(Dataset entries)
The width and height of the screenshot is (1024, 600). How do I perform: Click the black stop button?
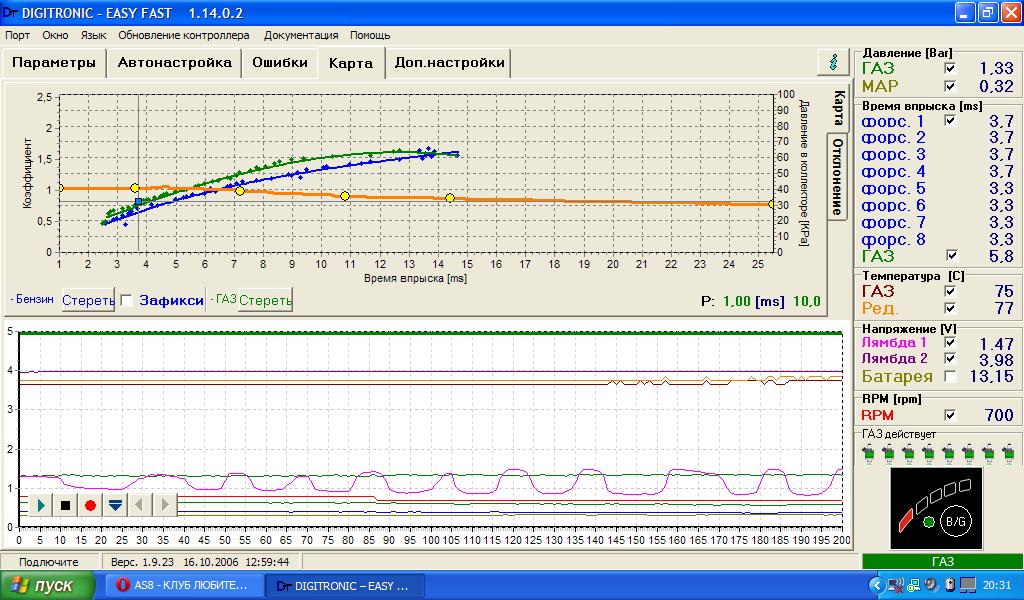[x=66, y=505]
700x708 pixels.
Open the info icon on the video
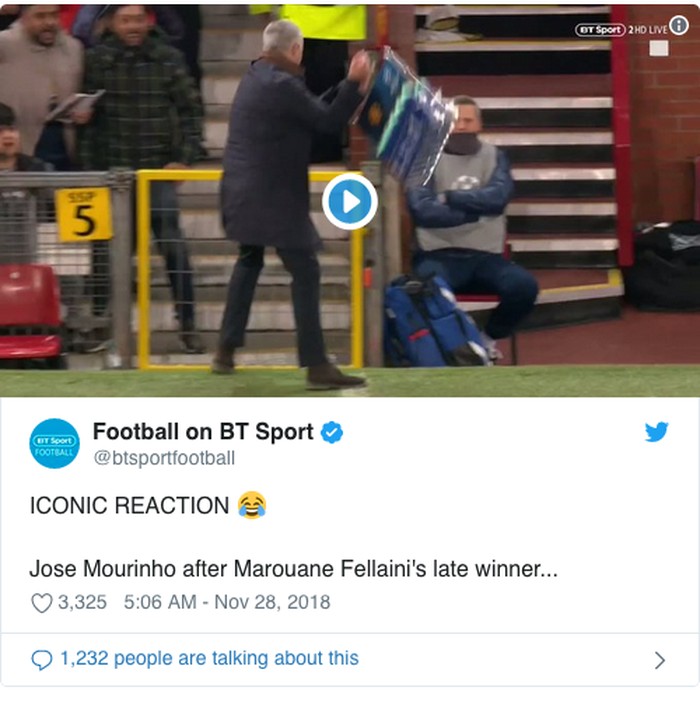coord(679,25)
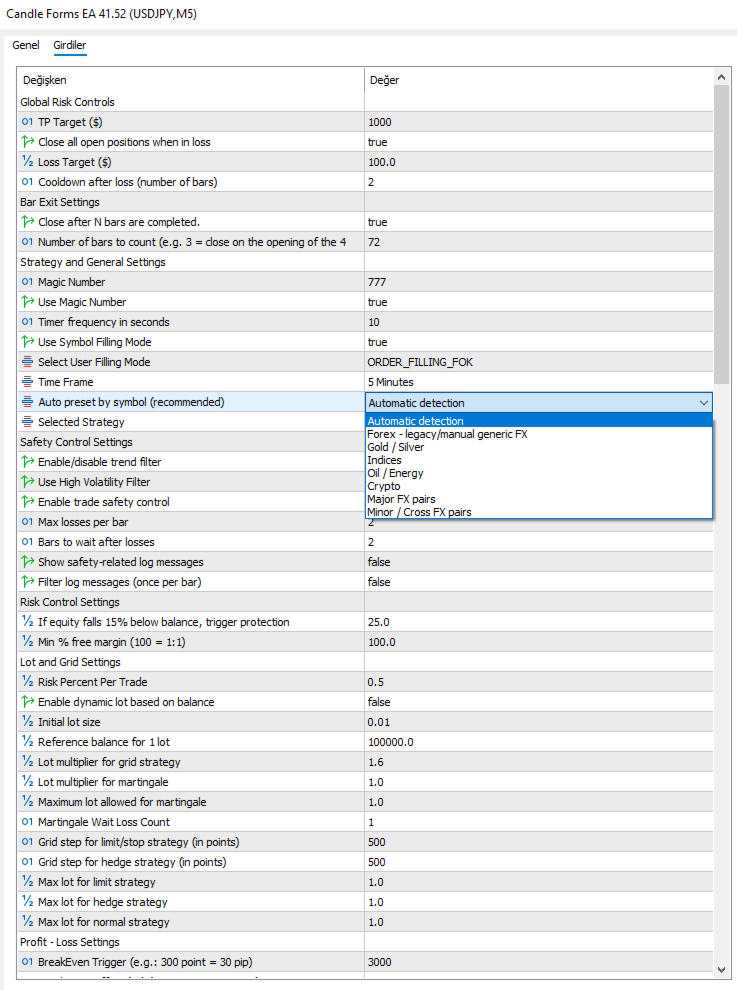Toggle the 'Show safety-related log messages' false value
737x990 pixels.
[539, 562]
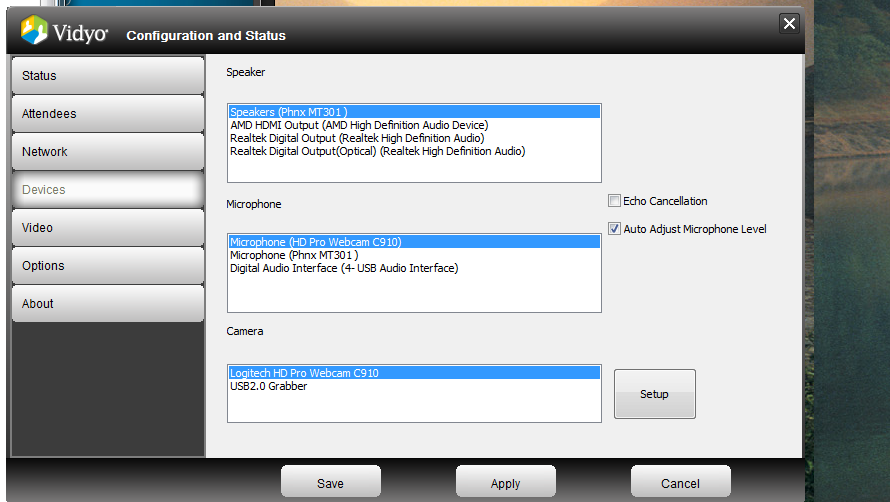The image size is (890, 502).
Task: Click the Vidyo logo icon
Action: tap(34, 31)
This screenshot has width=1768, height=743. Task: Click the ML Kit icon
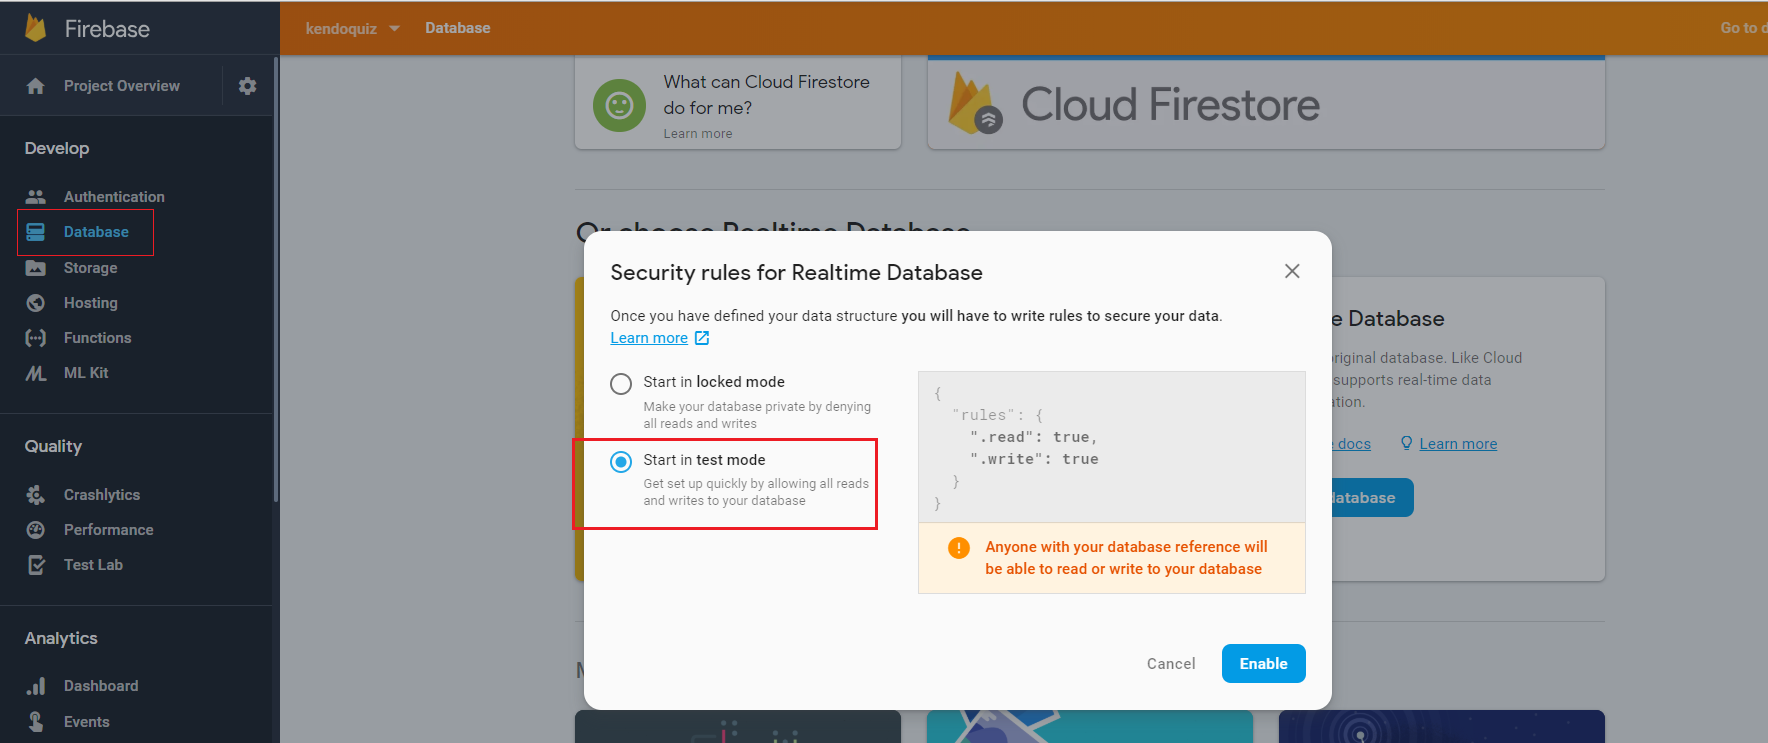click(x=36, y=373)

Your objective
After locating the line with "This screenshot has", transcribe it and the rest of the data above exactly as written, without any picture.

Solution for this problem
This screenshot has width=1768, height=743. Task: Click the ML Kit icon
click(x=36, y=373)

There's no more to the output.